Autos: Cost-cutting, improved sales help car maker overcome competition, foreign woes. Loss of market share still a concern.


DETROIT — General Motors Corp. on Monday reported record fourth-quarter and yearly net earnings as cost-cutting and improved sales of high-profit vehicles allowed it to overcome competitive pressures and problems abroad.

The strong report makes it certain that the nation's Big Three auto makers--GM, Ford Motor Co. and Chrysler Corp.--will post combined earnings of about $15.5 billion, far surpassing the industry record of $13.9 billion set in 1994. The healthy earnings come even as the auto industry is facing intense competitive pressures, forcing manufacturers to hold prices or offer hefty incentives to sell cars and trucks.
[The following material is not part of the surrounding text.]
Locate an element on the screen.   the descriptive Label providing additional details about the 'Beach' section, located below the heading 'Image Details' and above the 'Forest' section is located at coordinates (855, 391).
GM, the world's largest auto maker, posted fourth-quarter net income of $1.7 billion, or $2.36 a share, compared with $786 million, or 92 cents a share, a year ago. Yearly earnings were $6.7 billion, or $8.70 a share, up from $5 billion, or $6.07 a share, in 1996. Revenue was up 18% to $48.4 billion for the quarter, and up 8% to $177.7 billion for the year.

The results included a $4.3-billion gain relating to the sale of Hughes Electronics defense operations to Raytheon Co. It was offset by a previously announced $4-billion charge for write-downs of under-performing car lines and parts manufacturing assets, and for several plant closures.

Without the charges, GM had operating earnings of $1.5 billion in the fourth quarter, nearly double the year-earlier $848 million. Operating profit for 1997 totaled $6 billion, up from $4.7 billion the previous year.

"We've made some good progress, but we still have further to go," said GM Chairman John F. Smith Jr.

The operating results were slightly higher than Wall Street expectations. GM shares rose 6 cents to close at $57.13 on the New York Stock Exchange.

"The results were pretty decent," said David Healy, an analyst with Burnham Securities. "They got better volumes and lowered costs in North America."

But he cautioned that it will be difficult for GM to match the performance this year. Industry sales are likely to moderate and pricing pressures will continue.

Michael Losh, GM's chief financial officer, said the company's North American operations continued to improve, helping to overcome difficulties in Europe, Latin America and Asia.

The financial turmoil in Asia had little direct impact on GM's bottom line because the company is a small player in the region. But it spilled over into other regions, notably Brazil, and made Japanese cars cheaper in the United States by further weakening the yen.

GM's foreign operations earned $981 million in 1997, down from $1.5 billion the previous year. Profit in Europe tumbled from $778 million in 1996 to $313 million last year, reflecting higher marketing and vehicle launch costs. In other regions, including South America and Asia, earnings were $668 million, down from $754 million the previous year.

The brightest spot was North America, once a disaster area for GM. The company saw earnings soar from $333 million in 1996, when it was hit by several strikes, to $2.3 billion.

One area of concern is GM's continued loss of market share. It ended 1997 with 30.8% of the U.S. market, down from 31%. GM blamed the loss on a major strike in March. GM also followed other auto makers by adding incentives on many cars and trucks. GM doled out an average of $1,027 in rebates for every U.S. vehicle sold last year, up 55% from 1996.

GM is the second of the Big Three to report earnings. Chrysler reported Friday that its 1997 earnings fell 24% to $2.8 billion because of higher incentives and new-model introductions.

Ford is expected today to report record earnings of about $6.5 billion for 1997. The strong profit stems from a $3-billion reduction in operating costs and brisk sales of highly profitable sport- utility vehicles and pickup trucks.